**Directive 1**
From the entries below, copy every line word for word, starting with the first line of the entries and going on through the line that contains "click(x=148, y=620)", both included.

**Extract provided**

"""

National News

Colorado Bishops Oppose Both Pro-Life and Pro-Abortion Ballot Initiatives

A woman casts her ballot at a polling station in Detroit as Democrats and Republicans held their Michigan presidential primary Feb. 27, 2024. In this year’s November elections, voters in at least 12 states may be voting on abortion rights. (Photos: OSV News/Dieu-Nalio Chery, Reuters)

WASHINGTON — In Colorado, a campaign has secured enough signatures to put before voters this November an abortion amendment on the state’s Constitution while another campaign looking to put an anti-abortion initiative on the ballot failed to gather enough signatures in time to qualify.

The state’s Catholic bishops were against both ballot initiatives and urged Catholics not to sign either petition or collect signatures for them.

In a letter to Colorado Catholics last November, issued by the Colorado Catholic Conference, the state’s bishops said that people in state would be “presented with two opposing positions on sanctity of life for preborn children for the 2024 ballot.”

“While one of the initiatives defends life, necessary groundwork is not laid for success, and it will likely harm the efforts in Colorado to cultivate a culture of life,” the bishops said.

In noting their opposition to the ballot question that aims to add a pro-abortion amendment to the state’s Constitution, the bishops said that in the past two years, “Colorado has sorrowfully become one of the top pro-abortion states in the county.” 

They said the state’s 2022 Reproductive Health Equity Act allows for abortions for the full 40 weeks of pregnancy and it removed parental notification for minors receiving an abortion. 

Additional abortion bills enacted in 2023, they added, censor pregnancy resource centers, prohibit lawsuits from pro-life states against Colorado or abortion providers, and require large employers and insurance companies to provide coverage for abortion.

"""

**Directive 2**
Continue the article on the Colorado bishops and the abortion ballot initiatives from the point where it stops.

**Extracted information**
"""

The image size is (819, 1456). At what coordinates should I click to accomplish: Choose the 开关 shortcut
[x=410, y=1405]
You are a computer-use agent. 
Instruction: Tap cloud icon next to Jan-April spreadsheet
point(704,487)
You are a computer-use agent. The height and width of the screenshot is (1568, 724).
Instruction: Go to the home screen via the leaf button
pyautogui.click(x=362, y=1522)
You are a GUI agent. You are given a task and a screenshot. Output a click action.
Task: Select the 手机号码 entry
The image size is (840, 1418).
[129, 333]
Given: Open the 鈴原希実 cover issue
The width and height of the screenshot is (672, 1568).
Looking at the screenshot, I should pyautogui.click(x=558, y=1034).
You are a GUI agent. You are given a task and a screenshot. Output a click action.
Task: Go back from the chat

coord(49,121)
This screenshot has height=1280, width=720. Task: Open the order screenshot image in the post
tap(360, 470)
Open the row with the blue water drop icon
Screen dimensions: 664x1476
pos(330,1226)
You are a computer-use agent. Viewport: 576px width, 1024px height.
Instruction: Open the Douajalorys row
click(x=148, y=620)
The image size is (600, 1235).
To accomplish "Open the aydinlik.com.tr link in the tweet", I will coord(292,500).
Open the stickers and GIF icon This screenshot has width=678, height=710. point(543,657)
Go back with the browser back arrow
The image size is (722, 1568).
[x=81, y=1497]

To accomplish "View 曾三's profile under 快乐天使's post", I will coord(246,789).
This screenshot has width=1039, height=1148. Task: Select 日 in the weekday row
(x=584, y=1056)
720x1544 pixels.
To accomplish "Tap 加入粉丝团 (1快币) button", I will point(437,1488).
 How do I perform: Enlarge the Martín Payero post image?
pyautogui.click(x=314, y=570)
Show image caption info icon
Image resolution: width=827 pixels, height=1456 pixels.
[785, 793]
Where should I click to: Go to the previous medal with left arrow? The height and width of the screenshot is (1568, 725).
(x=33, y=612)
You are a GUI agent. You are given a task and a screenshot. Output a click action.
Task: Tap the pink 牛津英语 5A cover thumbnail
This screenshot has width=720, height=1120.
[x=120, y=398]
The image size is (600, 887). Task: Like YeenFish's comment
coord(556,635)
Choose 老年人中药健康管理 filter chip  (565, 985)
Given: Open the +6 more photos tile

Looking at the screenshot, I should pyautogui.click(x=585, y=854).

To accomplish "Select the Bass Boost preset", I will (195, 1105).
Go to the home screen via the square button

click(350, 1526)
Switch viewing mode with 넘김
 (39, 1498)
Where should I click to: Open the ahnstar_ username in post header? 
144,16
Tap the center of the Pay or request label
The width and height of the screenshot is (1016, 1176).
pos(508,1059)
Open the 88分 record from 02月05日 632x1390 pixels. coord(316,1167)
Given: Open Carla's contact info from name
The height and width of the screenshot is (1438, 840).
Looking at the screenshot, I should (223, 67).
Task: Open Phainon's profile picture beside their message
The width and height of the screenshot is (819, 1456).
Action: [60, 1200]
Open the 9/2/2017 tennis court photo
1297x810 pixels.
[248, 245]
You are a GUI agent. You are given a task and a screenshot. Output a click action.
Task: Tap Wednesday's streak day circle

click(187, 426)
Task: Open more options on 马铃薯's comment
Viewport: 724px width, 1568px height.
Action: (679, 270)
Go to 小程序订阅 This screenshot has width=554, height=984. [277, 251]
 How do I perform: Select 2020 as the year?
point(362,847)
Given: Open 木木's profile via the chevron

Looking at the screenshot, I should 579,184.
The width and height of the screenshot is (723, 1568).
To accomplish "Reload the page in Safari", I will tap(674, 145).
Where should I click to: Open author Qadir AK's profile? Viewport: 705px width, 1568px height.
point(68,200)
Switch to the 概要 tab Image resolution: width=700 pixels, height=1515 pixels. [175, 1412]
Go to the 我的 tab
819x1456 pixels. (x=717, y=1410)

"""

**Written reply 1**
The image size is (819, 1456). At what coordinates should I click to accomplish: Choose the 开关 shortcut
[x=410, y=1405]
You are a computer-use agent. 
Instruction: Tap cloud icon next to Jan-April spreadsheet
point(704,487)
You are a computer-use agent. The height and width of the screenshot is (1568, 724).
Instruction: Go to the home screen via the leaf button
pyautogui.click(x=362, y=1522)
You are a GUI agent. You are given a task and a screenshot. Output a click action.
Task: Select the 手机号码 entry
The image size is (840, 1418).
[129, 333]
Given: Open the 鈴原希実 cover issue
The width and height of the screenshot is (672, 1568).
Looking at the screenshot, I should pyautogui.click(x=558, y=1034).
You are a GUI agent. You are given a task and a screenshot. Output a click action.
Task: Go back from the chat

coord(49,121)
This screenshot has height=1280, width=720. Task: Open the order screenshot image in the post
tap(360, 470)
Open the row with the blue water drop icon
Screen dimensions: 664x1476
pos(330,1226)
You are a computer-use agent. Viewport: 576px width, 1024px height.
Instruction: Open the Douajalorys row
click(x=148, y=620)

**Written reply 2**
“The only provision keeping Colorado from being the number one destination for unrestricted abortion in the United States is the 1984 Colorado constitutional prohibition against the use of public funding for abortion,” the bishops wrote, which they said the proposed ballot initiative would allow.

While the bishops were clear that Catholics should not support the initiative favoring abortion they also said the ballot initiative called “Protections for a Living Child,” sponsored by Colorado Life Initiative, should not be supported.

If it passed, they said it would “likely harm pro-life efforts in Colorado, possibly for years to come.” The state’s bishops said the initiative “would make abortion a homicidal offense and force the closure of abortion facilities.” They added that in recent years, “the voting public has shown it’s not willing to accept this policy at this time.”

They said the state needs “a large-scale education and political campaign to successfully pass a pro-life proposal.” They also stressed that those opposing the pro-life initiative were using it to drive more voters to support the “Right to Abortion” ballot, describing it as “reasonable and a defense of women.”

The bishops said they would work with other pro-life groups in the state to “fight the ‘Right to Abortion’ 2024 ballot proposal to ensure Colorado does not become the number one state for abortion in the country” while continuing to advocate for a culture of life.

On April 18, the day signatures for the ballot initiatives had to be submitted, the campaign trying to enshrine abortion rights into the state’s constitution gathered enough signatures to put the issue on the ballot while the pro-life initiative failed to submit the needed amount.

For the initiative to be submitted, 124,238 signatures were required. Coloradans for Protecting Reproductive Freedom obtained 225,000 signatures.

It will be one of at least 12 states where voters may be voting on abortion rights in the November elections.

The Colorado amendment, if it passes, will make it impossible for a future legislature to pass new abortion restrictions. The ballot needs a supermajority of 55% support from voters to pass.  

The proposed voter initiative from the Colorado Life Initiative gained tens of thousands of signatures.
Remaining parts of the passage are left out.